Professor Jennifer Grant, with UW-Stout’s biology department, has been curious about how well everyday chatbots dispense health information, including pharmacology advice and influences on human health.
“You sometimes hear that these tools can give distorted or misleading answers, and that’s what first caught my attention,” she said.
To quell her curiosity, Grant began several lines of AI research and developed projects for her introductory pharmacology and 100-level human biology students. For the results of the first study, Grant published a peer-reviewed manuscript, with reviews that noted that she is developing a unique angle on chatbot use in health care.
“Looking ahead, I plan to develop curricula that teach both students and, eventually, patients how to critically evaluate the quality of chatbot responses. Those skills will be of paramount importance in a world overflowing with digital advice,” Grant said.
When everyday chatbots dispense advice
Grant asked her pharmacology students to put three chatbots to the test: ChatGPT, Copilot and Gemini. Their task was simple: ask the chatbots about the safety profiles of specific medications and look for errors. They looked at correctness and rated how thorough and helpful the generated answers were.
“To my surprise, and theirs, students found that the chatbot responses were highly accurate,” she said. “And yes, the chatbots differed. Each had their own style, and students preferred when chatbots organized information in a helpful way.”

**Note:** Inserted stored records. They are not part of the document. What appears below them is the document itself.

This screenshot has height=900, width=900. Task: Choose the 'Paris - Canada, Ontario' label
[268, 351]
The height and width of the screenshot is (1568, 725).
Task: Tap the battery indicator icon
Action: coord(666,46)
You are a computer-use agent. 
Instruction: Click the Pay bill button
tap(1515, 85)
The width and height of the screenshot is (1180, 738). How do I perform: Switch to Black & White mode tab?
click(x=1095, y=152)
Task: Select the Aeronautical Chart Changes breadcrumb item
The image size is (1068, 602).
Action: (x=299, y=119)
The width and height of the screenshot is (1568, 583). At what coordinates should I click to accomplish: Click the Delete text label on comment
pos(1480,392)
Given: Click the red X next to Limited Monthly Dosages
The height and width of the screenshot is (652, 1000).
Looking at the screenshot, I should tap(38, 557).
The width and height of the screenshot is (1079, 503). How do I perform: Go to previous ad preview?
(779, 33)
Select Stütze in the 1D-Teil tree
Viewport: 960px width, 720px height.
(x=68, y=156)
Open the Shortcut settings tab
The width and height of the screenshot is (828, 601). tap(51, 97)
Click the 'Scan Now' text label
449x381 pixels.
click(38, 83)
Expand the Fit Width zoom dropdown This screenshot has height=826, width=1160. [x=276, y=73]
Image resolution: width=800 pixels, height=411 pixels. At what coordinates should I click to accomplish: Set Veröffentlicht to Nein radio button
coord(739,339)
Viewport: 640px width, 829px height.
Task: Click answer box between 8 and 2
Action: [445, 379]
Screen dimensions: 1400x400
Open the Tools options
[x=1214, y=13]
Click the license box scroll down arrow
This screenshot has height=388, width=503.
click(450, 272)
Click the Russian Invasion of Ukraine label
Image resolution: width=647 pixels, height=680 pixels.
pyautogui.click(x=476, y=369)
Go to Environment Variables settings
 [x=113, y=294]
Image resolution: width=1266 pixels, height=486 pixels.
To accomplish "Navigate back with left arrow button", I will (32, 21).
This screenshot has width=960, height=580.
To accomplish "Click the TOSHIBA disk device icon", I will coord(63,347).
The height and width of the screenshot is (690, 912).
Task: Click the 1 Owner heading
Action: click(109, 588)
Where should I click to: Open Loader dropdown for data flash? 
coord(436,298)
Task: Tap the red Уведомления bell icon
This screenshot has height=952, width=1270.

Grant recently published an article on her findings in the open-access journal Discover Artificial Intelligence, titled “Undergraduates perceive differences in helpfulness and thoroughness of responses of ChatGPT 3.0, Gemini 1.5, and Copilot responses about drug interactions.”
“I published this research because this is truly a new academic frontier. This work is also very timely, because we believe that many people already consult everyday chatbots for medical advice,” she said.
Access to better information on human health
The pharmacology project experience led Grant to wonder how this approach could help students in her human biology class. Because the goals in that course are different, Grant redesigned the activity.
Instead of focusing on medications, students used Copilot and ChatGPT to explore how molecules influence human health. Every other week, students asked the chatbots a question tied to the organ system the class was studying. Early results showed that the chatbots provided accurate information, and Grant is excited to work up the rest of the data.
“Chatbots are everywhere now, which means learners and patients have more information at their fingertips than ever before. My hope is that this work will help people get better information, not just more of it,” she said.
A third line of Grant’s research addresses biochemistry, using AI software to look at how proteins fold. These student projects are in mid-stage, with outcomes expected by June.
“I am very excited about these projects and will start looking for high-power collaborators with bespoke AI chatbots this spring,” she said.